■ **节选文本**

◇ ◇ ◇

欧洲的政治领导人主张通过改革政府来促进企业和社会组织的发展,通过提供自由和选择来实现理想中的社会公正,通过调动个人来加强社区意识、增进社会团结,从而通过新的政策工具来体现传统的价值观念。他们的目标是要使欧洲“成为一个在全球有竞争力的经济体”,面对美国的优势奋起直追。

对于这样一个战略来说,民族国家的政治普选制是最大的障碍。福利国家的公民可以动用手中的选举权来阻止全球化带来的“社会倾销”。但是,由于欧洲联盟的政府机构并不是普选产生的,所以社会欧洲大厦的建设者们可以更多地考虑发展,而不必在利益平衡问题上裹足不前。欧洲联盟的双层社会模式恰好可以平衡这两种矛盾:在共同体的层面上,可以避开民族国家福利改革中的难点,根据欧洲统一市场的现实需要,致力于以促进增长就业为基本特征的“非福利国家性”的社会政策,以便使欧洲能够“赶上经济上升的趋势”。在成员国的层面上,民族福利国家将继续补充这种“小政府”的欧盟社会模式,保持联盟的整体社会稳定,同时保留并突出各成员国的民族特色。就像欧盟委员会主席普罗迪在就职演说中所说的那样,欧洲联盟既要“继续建设单一市场,并促进经济自由化”,又要“保存”“高度发展的福利制度”。 (注:www.europa.eu.int)

◇ ◇ ◇

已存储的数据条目
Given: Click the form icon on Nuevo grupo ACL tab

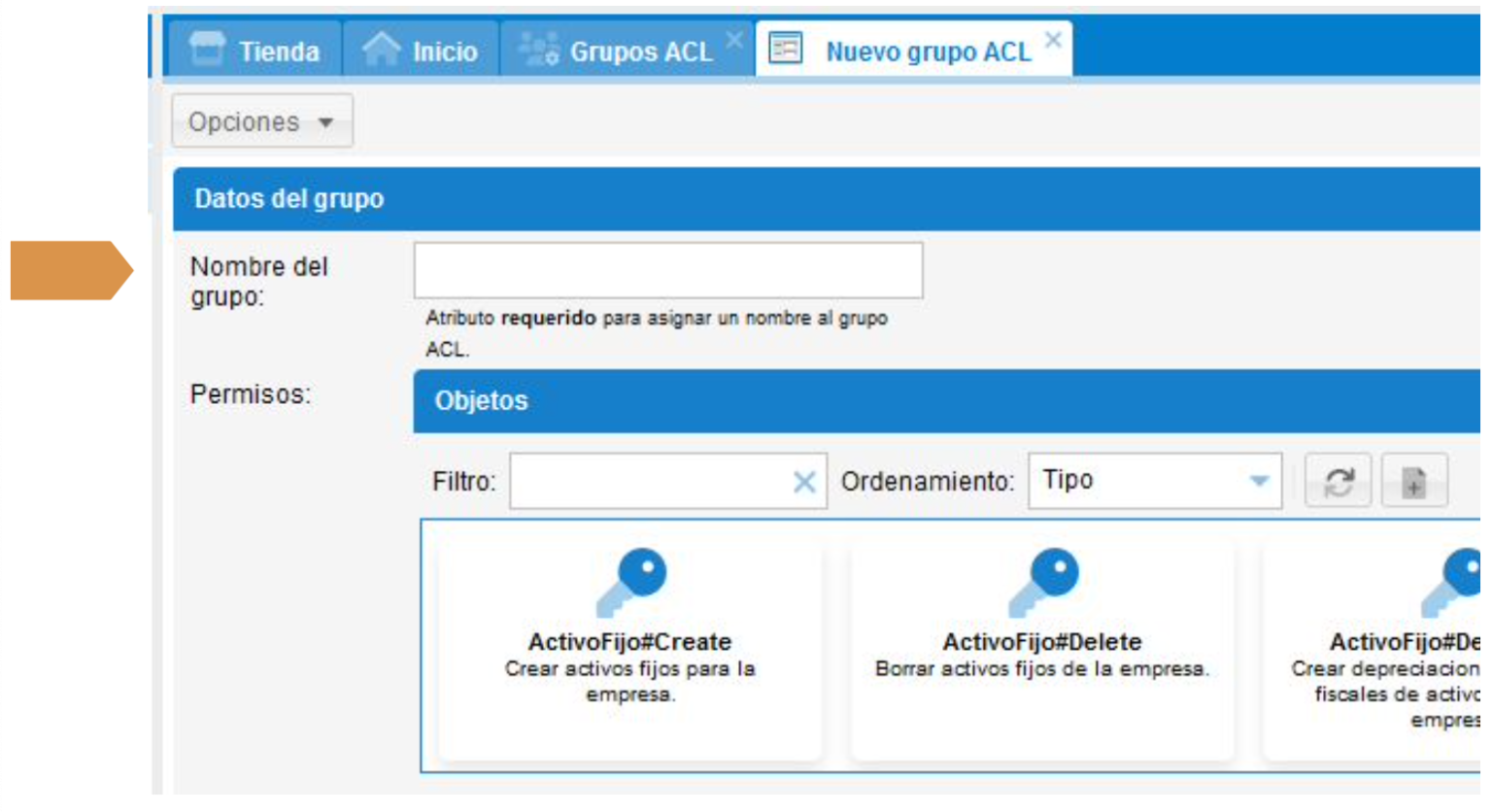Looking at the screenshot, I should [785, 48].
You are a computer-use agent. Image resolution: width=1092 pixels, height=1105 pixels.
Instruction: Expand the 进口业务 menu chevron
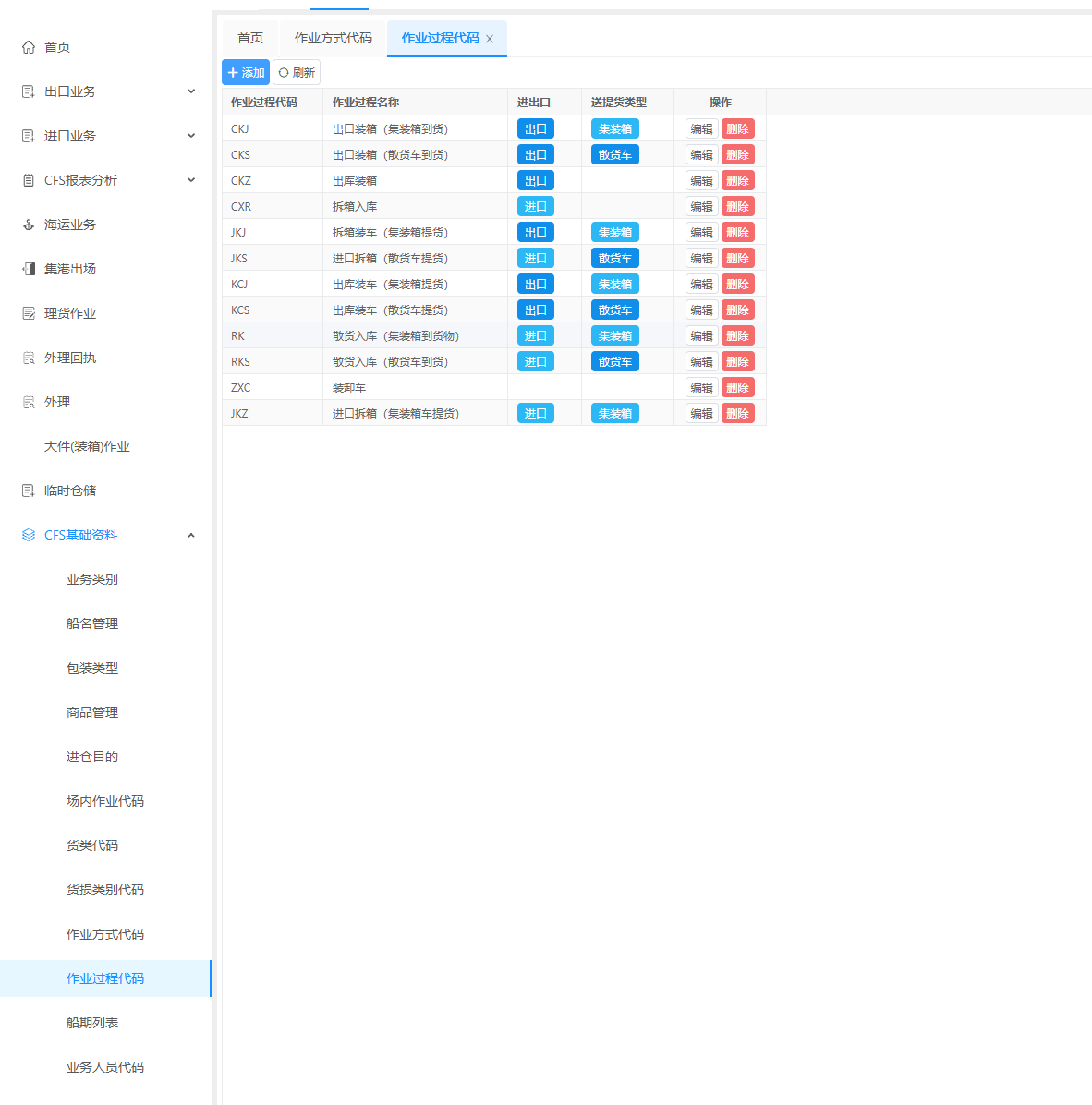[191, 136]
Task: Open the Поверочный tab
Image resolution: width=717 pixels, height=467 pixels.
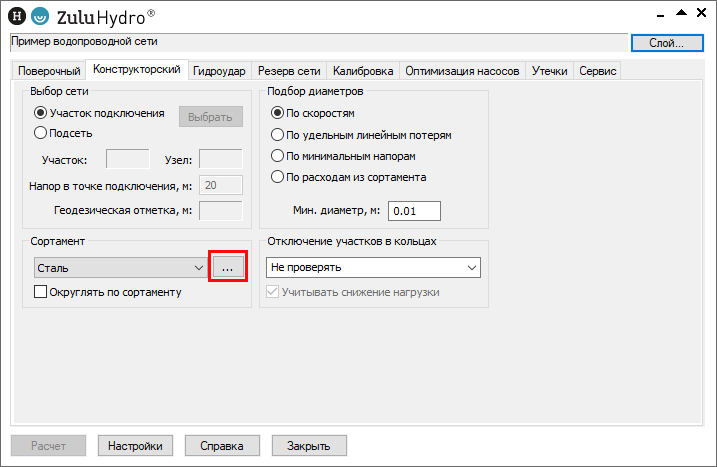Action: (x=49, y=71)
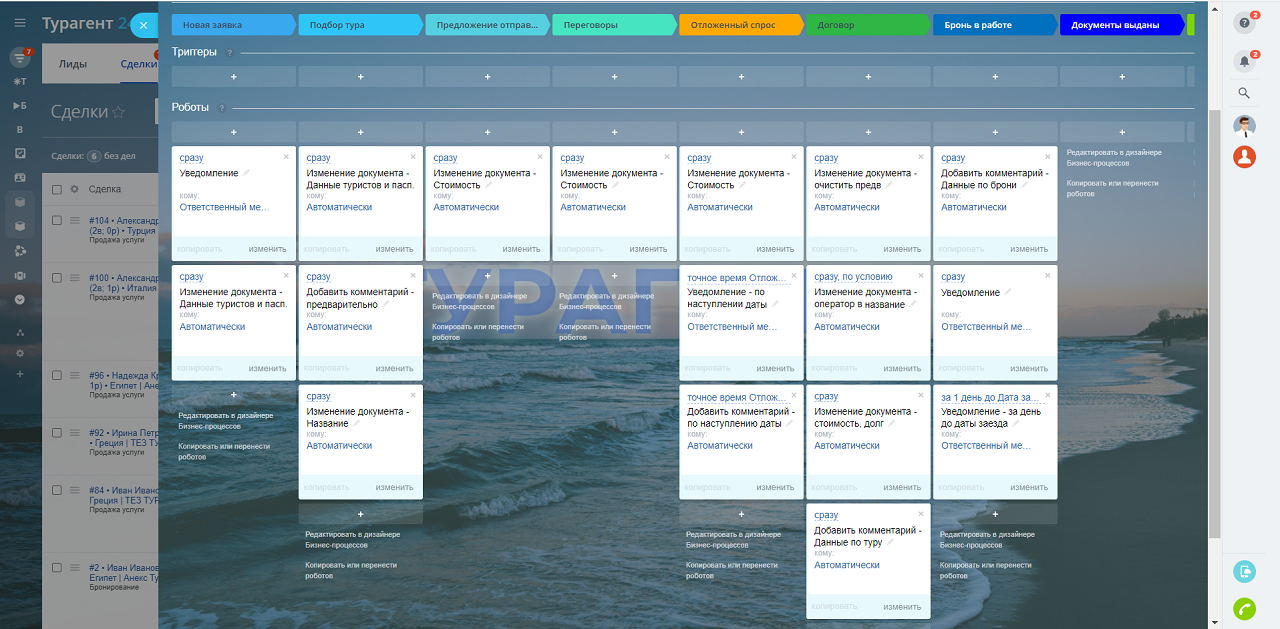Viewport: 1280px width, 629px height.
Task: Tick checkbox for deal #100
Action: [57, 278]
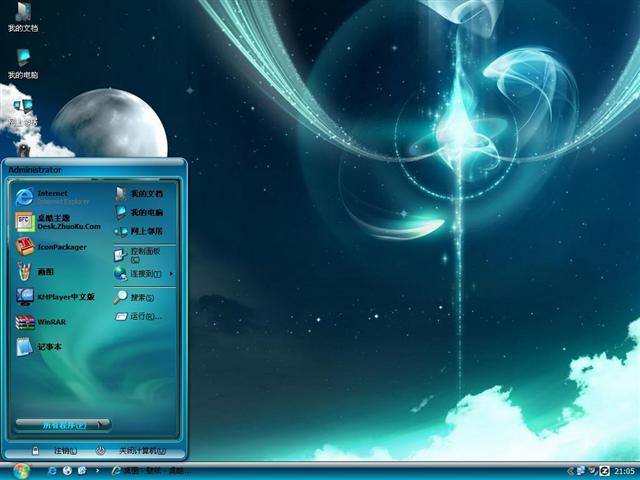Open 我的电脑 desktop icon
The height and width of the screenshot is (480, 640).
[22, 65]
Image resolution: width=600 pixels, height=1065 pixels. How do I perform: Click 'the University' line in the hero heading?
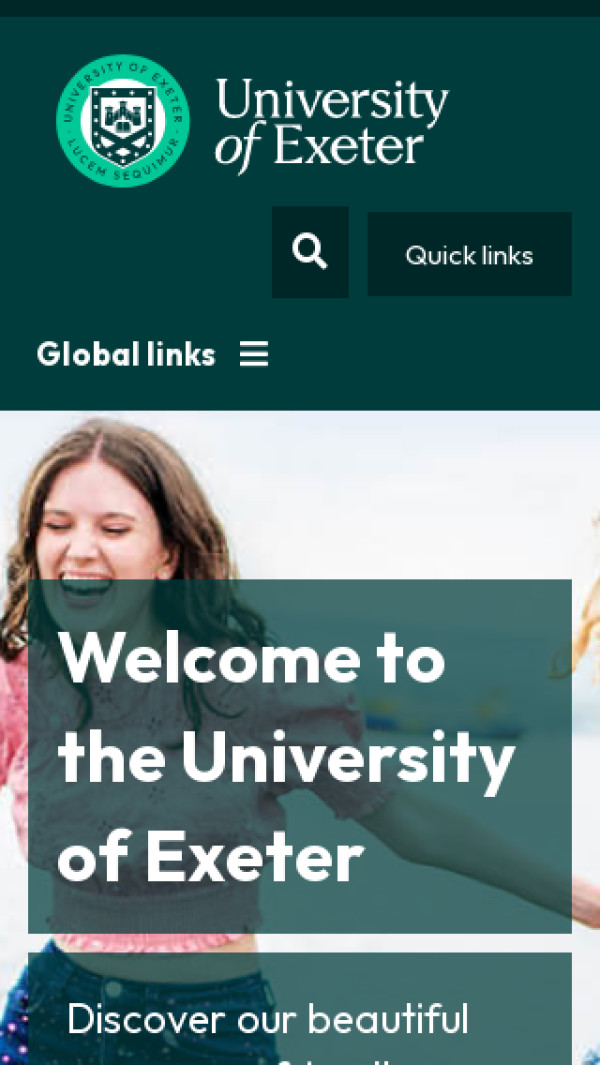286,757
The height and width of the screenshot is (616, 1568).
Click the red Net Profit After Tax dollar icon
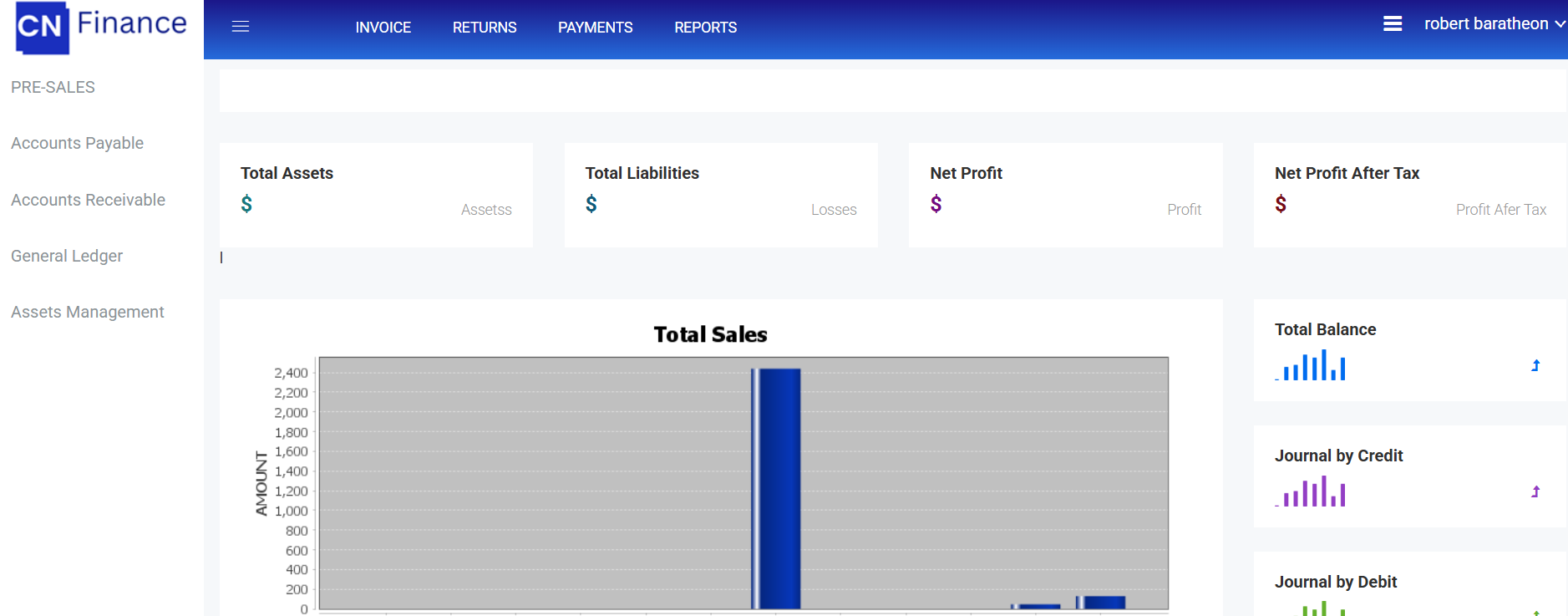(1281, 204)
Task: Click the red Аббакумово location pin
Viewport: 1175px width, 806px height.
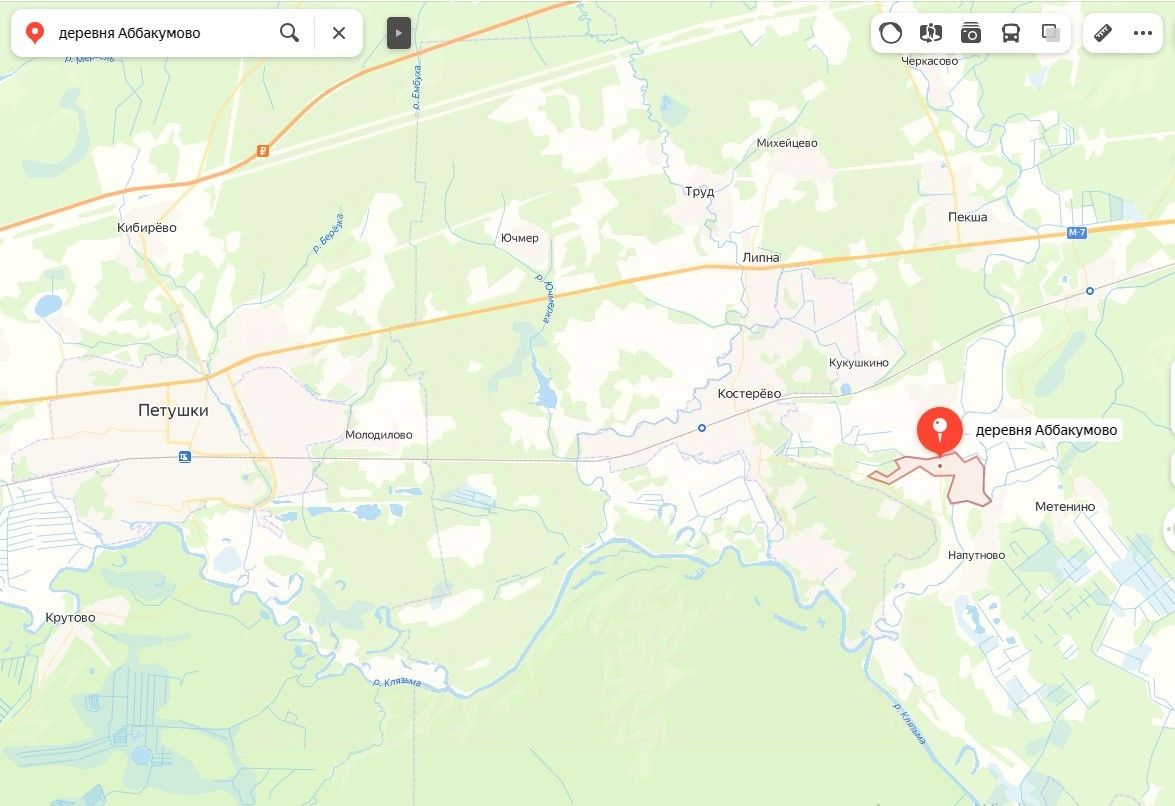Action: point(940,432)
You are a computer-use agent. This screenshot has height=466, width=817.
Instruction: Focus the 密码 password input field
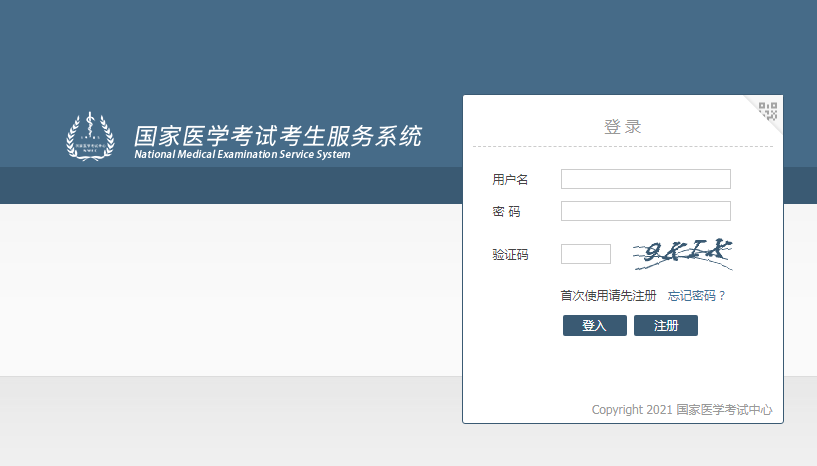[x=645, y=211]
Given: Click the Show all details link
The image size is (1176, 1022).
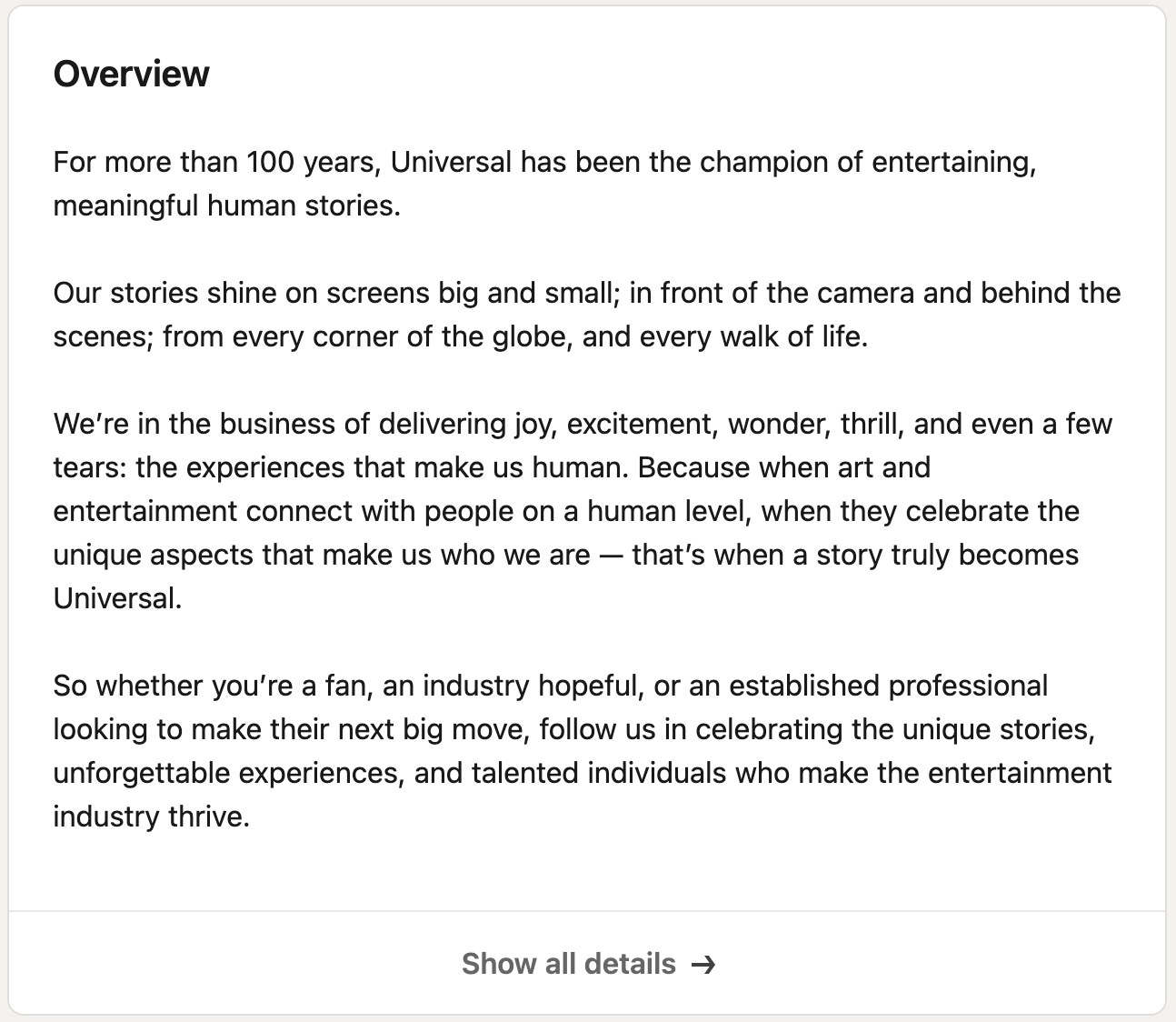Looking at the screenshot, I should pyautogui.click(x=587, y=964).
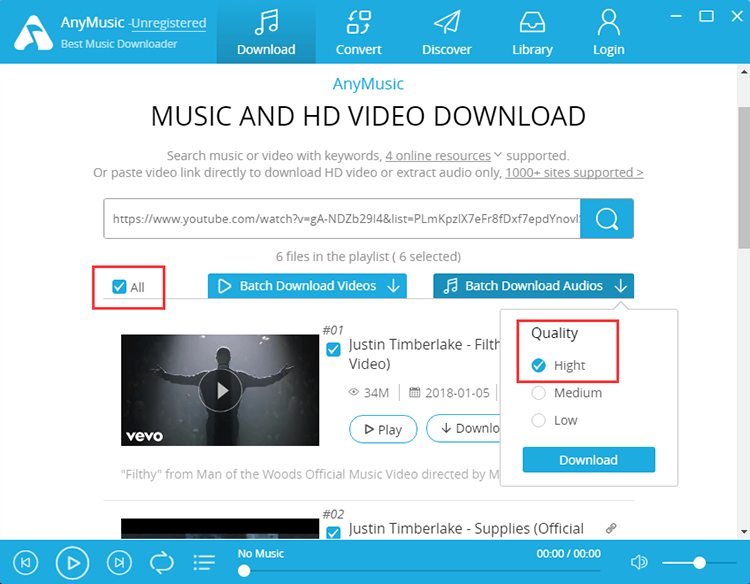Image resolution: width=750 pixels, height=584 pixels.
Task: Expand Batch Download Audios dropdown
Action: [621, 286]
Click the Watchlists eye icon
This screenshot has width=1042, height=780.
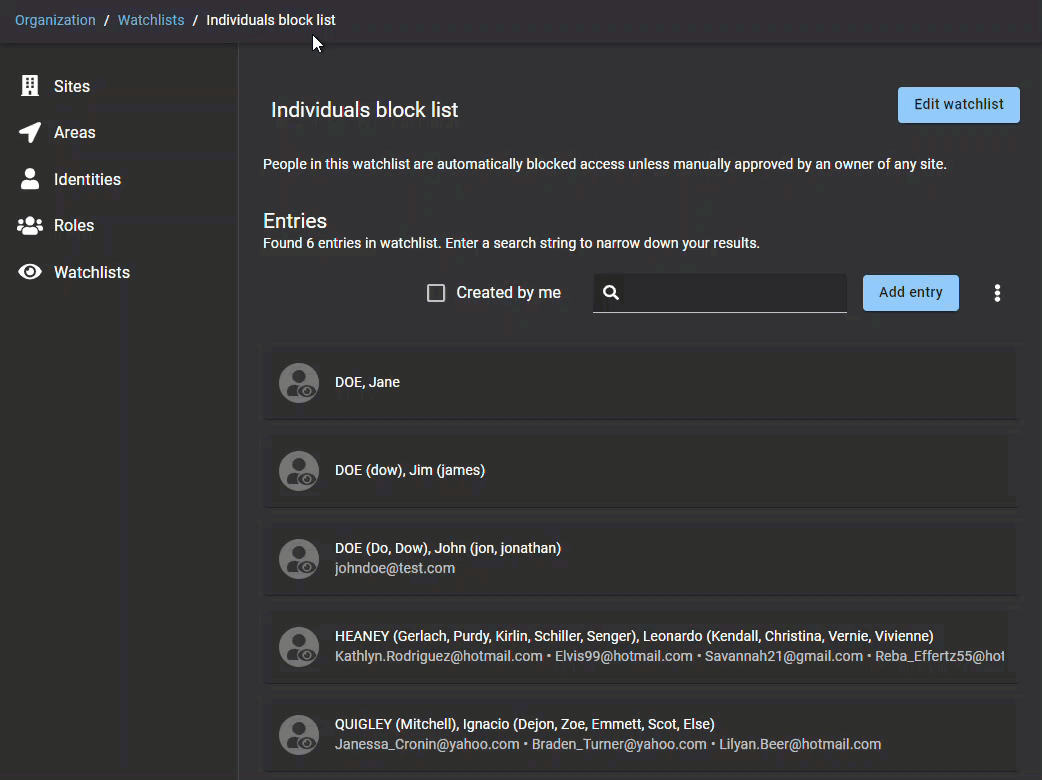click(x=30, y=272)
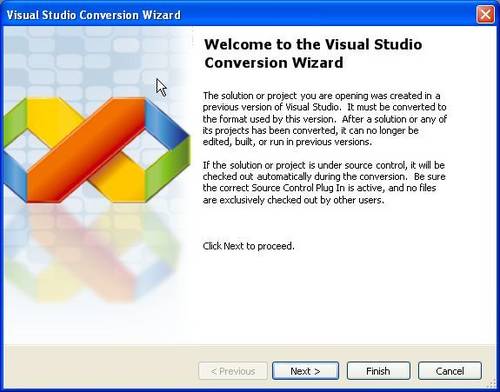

◇ ◇ ◇

■ **题目 A**
根据节选文本,判断下列三项陈述是否与原文相符。每项回答“是”或“否”,并引用原文中起决定作用的字句。(i) 欧洲联盟的政府机构是由普选产生的。(ii) 欧洲政治领导人的目标是让欧洲成为一个在全球有竞争力的经济体。(iii) 在成员国的层面上,民族福利国家将继续补充欧盟社会模式。
■ **题目 B**
请照原文抄录节选文本的一部分,从“对于这样一个战略来说,民族国”起,到“europa.eu.int)”止,末尾这几个字也要包括在内。
这些条目与节选文本没有关联。

■ **参考答案 A**
(i) 否。「由于欧洲联盟的政府机构并不是普选产生的」
(ii) 是。「他们的目标是要使欧洲“成为一个在全球有竞争力的经济体”」
(iii) 是。「在成员国的层面上,民族福利国家将继续补充这种“小政府”的欧盟社会模式」

■ **参考答案 B**
对于这样一个战略来说,民族国家的政治普选制是最大的障碍。福利国家的公民可以动用手中的选举权来阻止全球化带来的“社会倾销”。但是,由于欧洲联盟的政府机构并不是普选产生的,所以社会欧洲大厦的建设者们可以更多地考虑发展,而不必在利益平衡问题上裹足不前。欧洲联盟的双层社会模式恰好可以平衡这两种矛盾:在共同体的层面上,可以避开民族国家福利改革中的难点,根据欧洲统一市场的现实需要,致力于以促进增长就业为基本特征的“非福利国家性”的社会政策,以便使欧洲能够“赶上经济上升的趋势”。在成员国的层面上,民族福利国家将继续补充这种“小政府”的欧盟社会模式,保持联盟的整体社会稳定,同时保留并突出各成员国的民族特色。就像欧盟委员会主席普罗迪在就职演说中所说的那样,欧洲联盟既要“继续建设单一市场,并促进经济自由化”,又要“保存”“高度发展的福利制度”。 (注:www.europa.eu.int)